Bluffs Association attorney Jed Callen appealed to the court for the ruling after N.H. Associate Attorney General Richard Head signed an agreement with Lee to limit the State’s lien on his property to $50,000. The agreement also subordinated the lien to a new mortgage so that Lee could obtain a $150,000 bank equity loan.
The subordination would have put the State’s claims on the property behind the bank’s in the event of a default or a required liquidation of Lee’s assets.
Lee’s attorney, Finis Williams, told the State that Lee had arranged a mortgage with TD Banknorth, but the bank backed out after learning about the lien. He said Lee needed the money for lawyers, engineers and other expenses to comply with the 2006 court order to remediate the environmental damage he caused to the lake over an 18-year period.
In his filing for emergency relief, Bluffs attorney Callen pointed out that the State Attorney General’s office assured the court a year ago that the cost of the remediation, estimated at the trial to be $675,000, was “effectively secured” by the State’s lien on the property. According to the terms of Head’s March 18 agreement with Lee, however, the State’s lien on the property was reduced to $50,000.
Callen’s motion to the court indicated that the State’s agreement to subordinate its lien and allow Lee to mortgage the property would create “more than a substantial danger” that its value will be “reduced, consumed, concealed or removed from the State.”

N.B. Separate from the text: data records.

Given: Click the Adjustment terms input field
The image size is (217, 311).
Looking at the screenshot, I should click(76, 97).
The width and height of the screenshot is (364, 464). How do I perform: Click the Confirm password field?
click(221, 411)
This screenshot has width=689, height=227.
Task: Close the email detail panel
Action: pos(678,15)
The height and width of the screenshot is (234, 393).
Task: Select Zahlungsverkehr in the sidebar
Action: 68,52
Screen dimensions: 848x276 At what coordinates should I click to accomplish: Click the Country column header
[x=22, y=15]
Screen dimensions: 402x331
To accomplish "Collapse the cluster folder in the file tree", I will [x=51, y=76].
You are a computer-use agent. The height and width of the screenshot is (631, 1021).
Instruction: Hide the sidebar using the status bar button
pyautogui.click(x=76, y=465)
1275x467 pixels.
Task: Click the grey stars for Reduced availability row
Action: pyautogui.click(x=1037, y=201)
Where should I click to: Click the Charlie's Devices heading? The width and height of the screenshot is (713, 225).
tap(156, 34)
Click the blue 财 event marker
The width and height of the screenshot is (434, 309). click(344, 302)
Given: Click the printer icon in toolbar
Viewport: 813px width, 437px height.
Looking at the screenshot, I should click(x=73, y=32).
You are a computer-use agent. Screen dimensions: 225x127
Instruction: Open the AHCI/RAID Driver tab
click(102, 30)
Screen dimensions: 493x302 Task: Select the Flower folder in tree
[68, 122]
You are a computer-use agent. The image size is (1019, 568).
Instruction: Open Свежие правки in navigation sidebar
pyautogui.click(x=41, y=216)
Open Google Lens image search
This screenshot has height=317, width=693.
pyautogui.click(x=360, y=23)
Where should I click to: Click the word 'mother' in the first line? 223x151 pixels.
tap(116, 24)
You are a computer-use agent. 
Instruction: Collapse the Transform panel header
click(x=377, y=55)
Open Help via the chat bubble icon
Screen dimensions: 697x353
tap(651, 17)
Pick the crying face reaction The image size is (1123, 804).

Callan also said the Attorney General’s office approved Lee’s subordination request without notice to the Bluffs Association even though the lake group has had a motion pending in State Court for eight months asking for a lien on the property for its full value because of Lee’s failure to comply with the 2006 court order.
In October 2006 the court ordered Lee to “forthwith” present a plan to DES to remediate the damage he caused to the lake by illegally constructing and maintaining breakwaters at the mouth of the Lovell River starting in 1988. The court found that the Massachusetts resident’s breakwaters caused the deposition of a large and growing sand bar in the lake, substantially interfering with the Bluffs Association’s property rights.
After a year passed with no plan in place, the Bluffs group filed a motion for contempt which the court stayed, giving Lee 60 days to apply to DES to implement the “preferred alternative” remediation plan, one of a number of options environmental engineers presented in court as a way to remove thousands of tons of sediment from the lake.
Instead, Lee hired his own engineers and wrote a different plan that proposed removing a much smaller amount of sediment from the lake, claiming that the court-ordered plan would cause “irreparable harm” to the environment.
Last August the Bluffs Association filed a second motion for contempt and asked that it be granted a lien on Lee’s property for its full value. Lee was granted a continuance to January 2009, and a court scheduling conflict resulted in a second continuance to May 4, at which time the motion is scheduled to be heard.
The State also has a pending suit against Lee for remediation and civil penalties, which has been stayed by the court pending the outcome of the Bluffs Association’s motions for contempt.